There’s a story behind every picture and a deeper plot narrative behind every face.
Post-college, I was incredibly self-conscious of the way I looked. I’ve always been a shy person but my deeper insecurities left me with little to no confidence. Something that I’ve never told anyone (but my old diary) is that I avoided mirrors for 2 years after college. I hated the way I looked. No matter how many times people would try and lift my confidence, I believed everyone was joking and I was the biggest punchline. I knew things had to change, I couldn’t live in fear of seeing myself.
I went on a journey to lose weight around 2012, to start become happier with how I looked… I began to document my weight loss through a series of progress pictures, which was the beginning of me using selfies as a form of praise and happiness. I started to to see my hard work pay off and began looking forward to seeing small changes in the way I looked.
I believe that everyone should feel comfortable enough to take a photo of themselves. My Mom is a fountain of love, confidence and beauty, but she is not afraid to crop someone out of a photo, even if that photo includes her son.
On my fridge at home, we have a magnetic pictures placed on the door. One of them is of my Mom, however in the original image, I was in it too. She genuinely cropped me out and mirrored the image. This wasn’t because of the way I looked, the flaws that I see in myself, are her favourite features. It was about the way, SHE looked. She was feeling herself so much she just had to see herself twice. I love that so much.
My social media timelines used to be full of fair skin, slim, cis-gender, males, being adored by all. Which is great and they still are a big presence on social media but I believe everyone is beautiful and should get support, but it’s never everyone. Until lately…. lately I see black girls getting so much love through movements like #BlackGirlMagic and black people being adored on Tumblr through #BlackOutDay and gay and lesbian people being shown so much appreciation through #GaysBreakTheInternet and #LesbiansBreakTheInternet and it’s so beautiful. Black Out Day made me cry when I first saw it. So much self love for people that people that usually have their beauty so ignored. Seeing all the support for everyone was overwhelming. I’m so soppy.

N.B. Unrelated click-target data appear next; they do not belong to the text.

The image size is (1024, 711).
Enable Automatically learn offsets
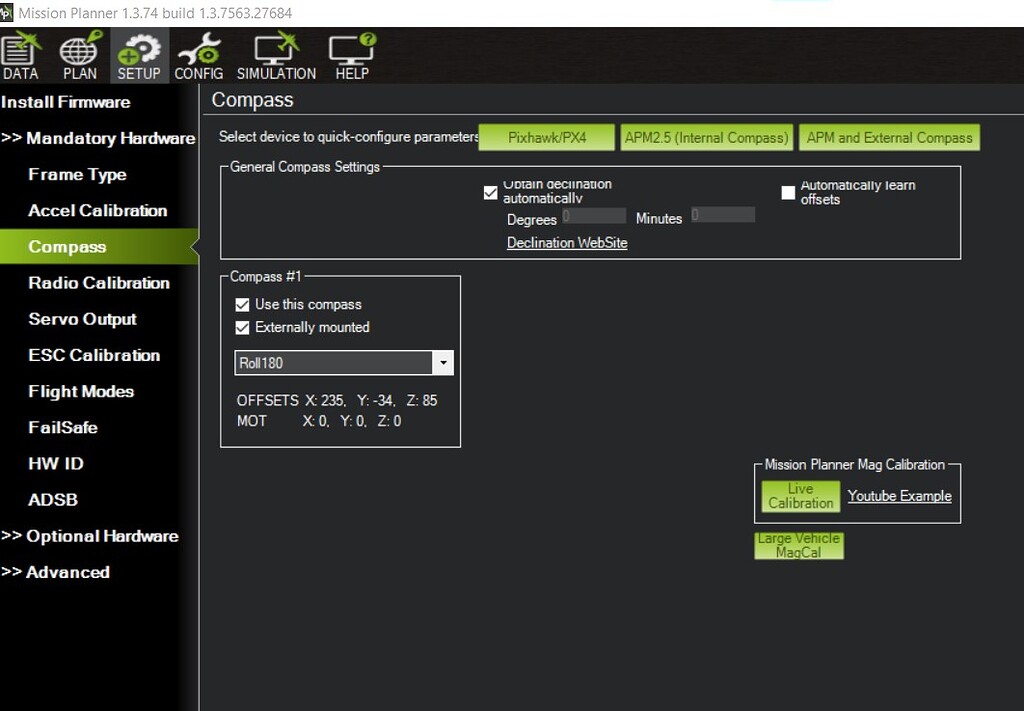click(788, 192)
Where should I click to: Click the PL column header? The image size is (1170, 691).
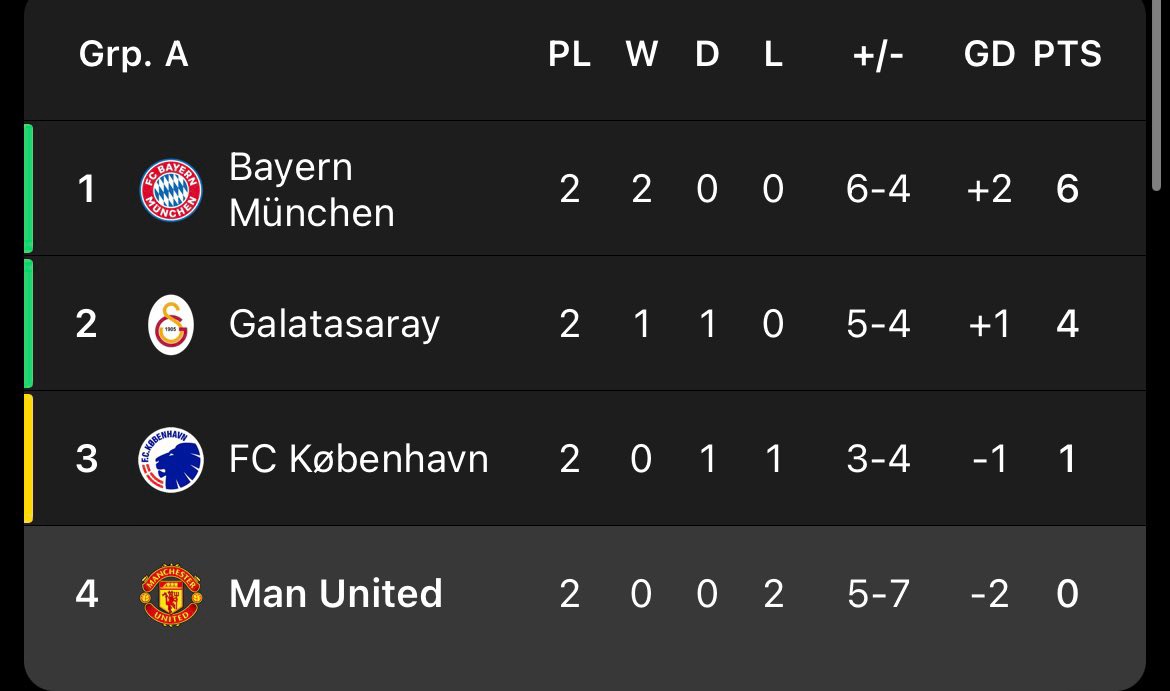(569, 54)
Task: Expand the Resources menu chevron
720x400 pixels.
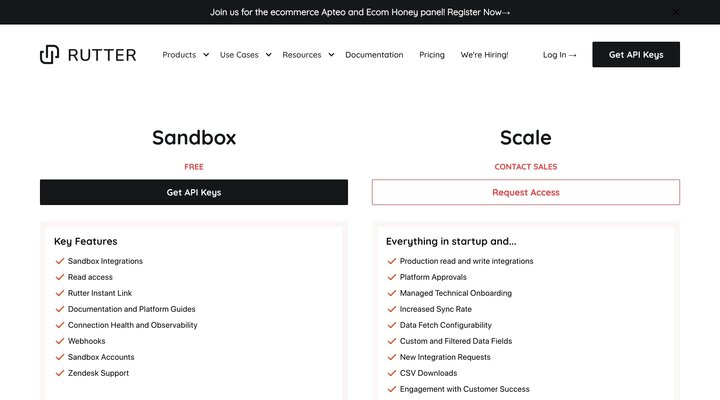Action: click(331, 55)
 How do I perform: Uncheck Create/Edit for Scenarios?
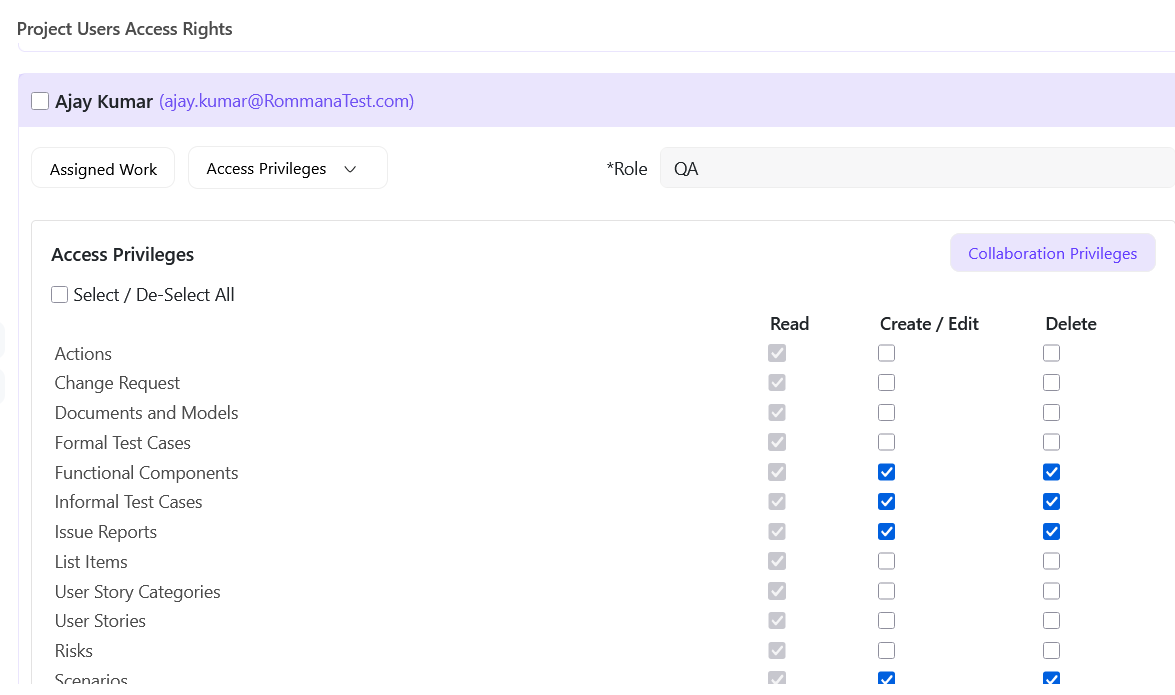886,678
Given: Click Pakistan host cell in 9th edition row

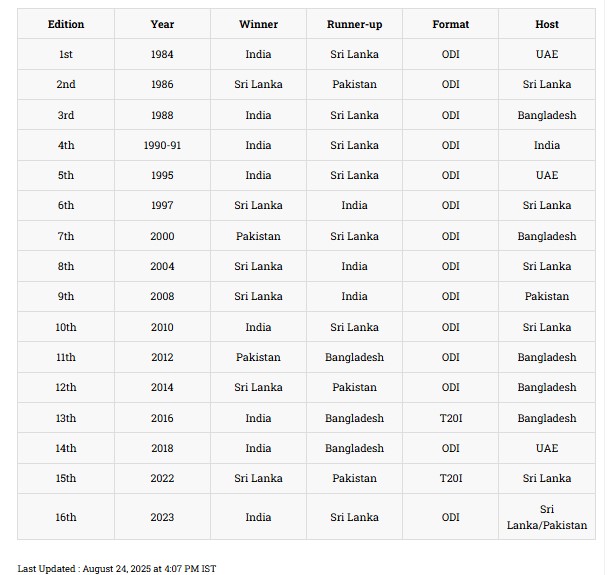Looking at the screenshot, I should [547, 296].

Out of the 100’s of images I take on my phone and laptop, it’s rare if I even post one.
Although it’s hard on my storage, sometimes I like to just flick through my camera roll and see my hair style evolution, funny moments and those photos where I am so happy with the way I look. I’m still becoming more confident and more secure with myself, it takes time, but that’s another reason why I love photos. They provide a time capsule, where you can store and share memories. I still go through photos of my childhood and when I see things that I don’t remember, I love hearing someone tell me the story.
But however comfortable I get with selfies…. tagged photos… they’re a whole other story. Behind every bad hair day is someone that doesn’t want to get tagged in that photo.